# Do this:
Please copy out the lines from the very first one through the line containing "click(x=854, y=32)", both included, reproducing each word for word.

# Data records:

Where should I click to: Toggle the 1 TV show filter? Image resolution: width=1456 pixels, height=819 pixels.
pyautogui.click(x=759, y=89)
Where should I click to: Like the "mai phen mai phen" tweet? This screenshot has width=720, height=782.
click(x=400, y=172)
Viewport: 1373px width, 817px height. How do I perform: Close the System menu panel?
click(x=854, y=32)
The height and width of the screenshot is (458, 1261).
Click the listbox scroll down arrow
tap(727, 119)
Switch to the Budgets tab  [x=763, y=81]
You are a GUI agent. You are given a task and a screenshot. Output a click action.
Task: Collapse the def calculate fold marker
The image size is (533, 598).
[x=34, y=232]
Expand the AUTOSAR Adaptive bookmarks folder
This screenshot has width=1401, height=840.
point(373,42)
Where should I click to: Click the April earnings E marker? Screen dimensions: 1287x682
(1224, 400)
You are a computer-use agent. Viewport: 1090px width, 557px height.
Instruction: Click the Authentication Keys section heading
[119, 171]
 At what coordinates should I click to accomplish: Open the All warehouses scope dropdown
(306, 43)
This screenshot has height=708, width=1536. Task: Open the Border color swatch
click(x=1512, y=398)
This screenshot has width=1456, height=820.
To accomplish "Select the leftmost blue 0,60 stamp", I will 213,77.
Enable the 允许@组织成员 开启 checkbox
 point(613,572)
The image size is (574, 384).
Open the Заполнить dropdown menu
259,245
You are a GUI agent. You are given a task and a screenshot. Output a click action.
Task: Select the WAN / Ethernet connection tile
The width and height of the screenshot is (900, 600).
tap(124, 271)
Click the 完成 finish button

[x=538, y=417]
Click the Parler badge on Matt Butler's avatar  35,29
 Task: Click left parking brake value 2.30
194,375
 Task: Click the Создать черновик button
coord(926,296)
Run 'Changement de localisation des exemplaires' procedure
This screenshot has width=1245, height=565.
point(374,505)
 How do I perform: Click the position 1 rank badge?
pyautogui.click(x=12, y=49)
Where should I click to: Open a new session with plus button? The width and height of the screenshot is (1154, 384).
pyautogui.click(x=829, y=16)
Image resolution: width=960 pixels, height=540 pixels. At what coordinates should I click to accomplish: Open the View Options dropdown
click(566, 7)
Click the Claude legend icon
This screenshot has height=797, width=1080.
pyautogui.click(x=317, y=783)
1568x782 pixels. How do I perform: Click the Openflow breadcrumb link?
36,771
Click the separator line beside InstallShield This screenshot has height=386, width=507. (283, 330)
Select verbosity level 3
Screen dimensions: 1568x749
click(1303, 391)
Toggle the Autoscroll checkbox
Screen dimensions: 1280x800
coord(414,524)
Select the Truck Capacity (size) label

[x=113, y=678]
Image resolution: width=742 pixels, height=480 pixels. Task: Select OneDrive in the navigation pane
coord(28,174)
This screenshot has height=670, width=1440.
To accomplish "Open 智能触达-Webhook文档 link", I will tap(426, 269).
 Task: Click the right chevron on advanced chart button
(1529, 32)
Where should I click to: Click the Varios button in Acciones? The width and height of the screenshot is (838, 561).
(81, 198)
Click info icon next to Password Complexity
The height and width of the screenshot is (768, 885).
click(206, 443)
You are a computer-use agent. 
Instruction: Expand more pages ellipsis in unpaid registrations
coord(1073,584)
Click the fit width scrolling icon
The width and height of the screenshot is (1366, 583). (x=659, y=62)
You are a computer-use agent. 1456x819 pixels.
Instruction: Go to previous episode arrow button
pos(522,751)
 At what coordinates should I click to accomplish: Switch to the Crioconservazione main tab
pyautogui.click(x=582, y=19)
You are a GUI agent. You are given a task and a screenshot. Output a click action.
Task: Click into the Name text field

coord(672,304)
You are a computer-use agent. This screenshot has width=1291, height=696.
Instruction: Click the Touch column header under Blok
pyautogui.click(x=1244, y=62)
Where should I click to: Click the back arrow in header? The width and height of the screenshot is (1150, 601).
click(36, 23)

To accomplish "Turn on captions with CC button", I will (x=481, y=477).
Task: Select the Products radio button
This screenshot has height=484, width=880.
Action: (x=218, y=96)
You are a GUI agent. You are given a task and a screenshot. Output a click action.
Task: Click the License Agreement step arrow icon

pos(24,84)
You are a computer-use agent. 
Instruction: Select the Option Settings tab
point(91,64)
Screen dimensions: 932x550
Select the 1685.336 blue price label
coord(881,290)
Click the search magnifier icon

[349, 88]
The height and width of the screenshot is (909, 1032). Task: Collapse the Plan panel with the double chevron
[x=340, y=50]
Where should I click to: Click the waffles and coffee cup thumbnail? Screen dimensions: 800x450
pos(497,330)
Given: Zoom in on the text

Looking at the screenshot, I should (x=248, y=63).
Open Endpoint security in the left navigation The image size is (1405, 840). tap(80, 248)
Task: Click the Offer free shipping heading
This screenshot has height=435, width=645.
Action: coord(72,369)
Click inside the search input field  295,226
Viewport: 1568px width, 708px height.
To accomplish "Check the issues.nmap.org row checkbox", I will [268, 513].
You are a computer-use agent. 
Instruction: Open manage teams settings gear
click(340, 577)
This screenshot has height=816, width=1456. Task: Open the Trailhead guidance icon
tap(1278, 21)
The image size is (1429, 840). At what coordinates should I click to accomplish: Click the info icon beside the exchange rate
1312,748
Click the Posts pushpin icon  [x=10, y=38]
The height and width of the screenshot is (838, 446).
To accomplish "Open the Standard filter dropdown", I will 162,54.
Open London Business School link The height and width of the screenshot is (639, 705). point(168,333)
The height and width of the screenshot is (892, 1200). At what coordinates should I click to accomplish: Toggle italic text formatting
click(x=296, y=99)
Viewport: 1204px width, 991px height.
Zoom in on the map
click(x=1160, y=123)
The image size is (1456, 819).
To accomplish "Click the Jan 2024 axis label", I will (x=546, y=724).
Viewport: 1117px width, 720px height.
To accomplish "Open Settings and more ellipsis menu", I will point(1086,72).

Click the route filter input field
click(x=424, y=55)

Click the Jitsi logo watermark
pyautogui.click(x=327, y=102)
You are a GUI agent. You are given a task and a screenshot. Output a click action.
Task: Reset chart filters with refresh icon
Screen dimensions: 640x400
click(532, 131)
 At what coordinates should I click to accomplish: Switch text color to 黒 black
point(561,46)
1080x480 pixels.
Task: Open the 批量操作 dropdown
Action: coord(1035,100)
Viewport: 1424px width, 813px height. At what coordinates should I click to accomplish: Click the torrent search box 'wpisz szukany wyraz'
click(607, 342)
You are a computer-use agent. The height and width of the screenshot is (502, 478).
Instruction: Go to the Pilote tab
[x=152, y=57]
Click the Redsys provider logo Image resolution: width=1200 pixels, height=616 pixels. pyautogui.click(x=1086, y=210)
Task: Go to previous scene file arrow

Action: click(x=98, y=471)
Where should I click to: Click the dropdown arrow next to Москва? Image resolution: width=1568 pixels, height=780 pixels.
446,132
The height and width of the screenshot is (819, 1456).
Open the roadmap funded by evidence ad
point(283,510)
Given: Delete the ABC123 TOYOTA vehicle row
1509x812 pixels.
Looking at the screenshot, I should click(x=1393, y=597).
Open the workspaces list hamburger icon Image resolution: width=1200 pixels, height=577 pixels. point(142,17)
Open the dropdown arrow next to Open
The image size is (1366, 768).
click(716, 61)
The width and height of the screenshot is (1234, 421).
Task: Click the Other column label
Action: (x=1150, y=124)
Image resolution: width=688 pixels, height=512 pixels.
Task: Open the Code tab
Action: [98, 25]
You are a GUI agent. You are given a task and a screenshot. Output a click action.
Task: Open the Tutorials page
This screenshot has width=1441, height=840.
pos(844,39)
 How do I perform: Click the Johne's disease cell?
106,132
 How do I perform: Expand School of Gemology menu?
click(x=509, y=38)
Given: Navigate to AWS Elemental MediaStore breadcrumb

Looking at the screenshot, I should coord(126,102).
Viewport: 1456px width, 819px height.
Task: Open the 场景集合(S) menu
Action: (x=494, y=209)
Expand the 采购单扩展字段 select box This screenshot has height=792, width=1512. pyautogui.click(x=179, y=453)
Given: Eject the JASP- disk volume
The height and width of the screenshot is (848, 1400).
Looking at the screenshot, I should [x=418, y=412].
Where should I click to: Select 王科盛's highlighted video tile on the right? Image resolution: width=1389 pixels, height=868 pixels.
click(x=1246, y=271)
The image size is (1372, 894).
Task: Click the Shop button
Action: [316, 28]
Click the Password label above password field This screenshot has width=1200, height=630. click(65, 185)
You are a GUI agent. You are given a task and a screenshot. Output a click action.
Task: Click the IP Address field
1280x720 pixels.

# Correct output:
Where should I click to: Toggle the 1 TV show filter? Image resolution: width=1456 pixels, height=819 pixels.
pyautogui.click(x=759, y=89)
Where should I click to: Like the "mai phen mai phen" tweet? This screenshot has width=720, height=782.
click(x=400, y=172)
Viewport: 1373px width, 817px height. How do I perform: Close the System menu panel?
click(x=854, y=32)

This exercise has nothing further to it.